Lay out the material below as a numbered list. Begin at the line that contains "Given: Click the", continue through the final line of the material, and omit any blank lines.
***** Task data
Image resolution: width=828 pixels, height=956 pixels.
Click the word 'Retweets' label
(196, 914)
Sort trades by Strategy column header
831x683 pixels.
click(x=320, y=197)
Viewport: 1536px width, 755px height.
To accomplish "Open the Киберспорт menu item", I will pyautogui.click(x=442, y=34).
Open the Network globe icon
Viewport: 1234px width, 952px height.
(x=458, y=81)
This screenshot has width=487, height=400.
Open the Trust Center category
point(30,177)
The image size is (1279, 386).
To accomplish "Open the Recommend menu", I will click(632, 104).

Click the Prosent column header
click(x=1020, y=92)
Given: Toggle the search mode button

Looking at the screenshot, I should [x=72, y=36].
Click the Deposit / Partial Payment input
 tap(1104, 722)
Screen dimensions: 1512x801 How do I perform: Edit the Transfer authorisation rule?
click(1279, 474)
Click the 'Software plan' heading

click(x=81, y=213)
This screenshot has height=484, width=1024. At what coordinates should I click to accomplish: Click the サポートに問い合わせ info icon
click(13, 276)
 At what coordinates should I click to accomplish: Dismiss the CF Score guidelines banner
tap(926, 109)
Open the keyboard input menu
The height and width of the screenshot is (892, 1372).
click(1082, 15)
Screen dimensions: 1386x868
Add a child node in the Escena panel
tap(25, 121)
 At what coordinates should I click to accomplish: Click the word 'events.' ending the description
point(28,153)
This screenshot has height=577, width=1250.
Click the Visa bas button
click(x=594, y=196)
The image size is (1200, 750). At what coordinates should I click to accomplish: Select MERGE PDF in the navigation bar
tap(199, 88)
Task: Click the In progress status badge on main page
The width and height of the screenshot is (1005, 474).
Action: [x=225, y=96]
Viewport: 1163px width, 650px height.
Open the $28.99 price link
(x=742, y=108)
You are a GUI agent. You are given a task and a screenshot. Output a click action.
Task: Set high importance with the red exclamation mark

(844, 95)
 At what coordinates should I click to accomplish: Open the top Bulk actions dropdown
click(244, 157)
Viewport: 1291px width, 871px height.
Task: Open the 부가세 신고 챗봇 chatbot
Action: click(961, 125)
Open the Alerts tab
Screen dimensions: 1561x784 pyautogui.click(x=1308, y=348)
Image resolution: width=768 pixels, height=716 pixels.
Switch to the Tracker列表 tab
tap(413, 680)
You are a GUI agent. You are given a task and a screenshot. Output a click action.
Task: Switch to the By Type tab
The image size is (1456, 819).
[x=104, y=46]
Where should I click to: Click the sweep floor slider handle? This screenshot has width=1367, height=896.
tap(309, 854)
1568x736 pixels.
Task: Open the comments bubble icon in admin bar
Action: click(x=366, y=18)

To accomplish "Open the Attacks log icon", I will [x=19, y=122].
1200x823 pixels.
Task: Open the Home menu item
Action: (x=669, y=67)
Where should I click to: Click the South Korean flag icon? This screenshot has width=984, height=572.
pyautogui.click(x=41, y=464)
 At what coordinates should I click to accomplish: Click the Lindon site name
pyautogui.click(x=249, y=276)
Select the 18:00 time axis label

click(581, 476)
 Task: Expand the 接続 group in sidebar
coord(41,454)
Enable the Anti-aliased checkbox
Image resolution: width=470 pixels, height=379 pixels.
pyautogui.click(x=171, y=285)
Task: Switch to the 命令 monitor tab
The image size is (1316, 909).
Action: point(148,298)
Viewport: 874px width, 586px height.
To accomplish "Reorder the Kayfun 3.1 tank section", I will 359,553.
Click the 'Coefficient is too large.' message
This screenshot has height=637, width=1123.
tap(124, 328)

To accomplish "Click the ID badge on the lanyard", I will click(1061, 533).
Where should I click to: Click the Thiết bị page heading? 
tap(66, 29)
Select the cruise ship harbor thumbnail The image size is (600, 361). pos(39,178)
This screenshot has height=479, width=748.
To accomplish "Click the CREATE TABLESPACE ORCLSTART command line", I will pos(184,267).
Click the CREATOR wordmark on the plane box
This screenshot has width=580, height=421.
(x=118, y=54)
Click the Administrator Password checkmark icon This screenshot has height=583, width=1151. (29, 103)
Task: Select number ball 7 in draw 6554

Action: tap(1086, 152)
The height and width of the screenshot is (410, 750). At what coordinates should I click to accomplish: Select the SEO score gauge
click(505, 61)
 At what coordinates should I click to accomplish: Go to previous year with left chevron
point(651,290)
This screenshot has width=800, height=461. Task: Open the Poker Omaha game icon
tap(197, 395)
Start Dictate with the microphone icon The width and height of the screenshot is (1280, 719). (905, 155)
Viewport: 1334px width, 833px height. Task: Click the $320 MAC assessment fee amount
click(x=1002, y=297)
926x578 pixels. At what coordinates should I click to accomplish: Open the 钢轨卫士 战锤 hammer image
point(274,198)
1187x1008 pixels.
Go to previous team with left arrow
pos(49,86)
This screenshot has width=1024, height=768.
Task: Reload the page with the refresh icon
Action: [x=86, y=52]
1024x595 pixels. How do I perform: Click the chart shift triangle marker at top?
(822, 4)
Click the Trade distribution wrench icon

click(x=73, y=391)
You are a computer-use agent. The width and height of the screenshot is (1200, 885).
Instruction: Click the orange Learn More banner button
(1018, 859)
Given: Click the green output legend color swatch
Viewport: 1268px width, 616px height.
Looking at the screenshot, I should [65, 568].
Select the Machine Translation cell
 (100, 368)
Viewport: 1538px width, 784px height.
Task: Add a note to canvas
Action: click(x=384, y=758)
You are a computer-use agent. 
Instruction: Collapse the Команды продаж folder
**********
Result for this exercise
1. Given: Click the green output legend color swatch
2. Viewport: 1268px width, 616px height.
3. Looking at the screenshot, I should [65, 568].
4. Select the Machine Translation cell
5.  (100, 368)
6. Viewport: 1538px width, 784px height.
7. Task: Add a note to canvas
8. Action: click(x=384, y=758)
9. You are a computer-use agent. 
10. Instruction: Collapse the Команды продаж folder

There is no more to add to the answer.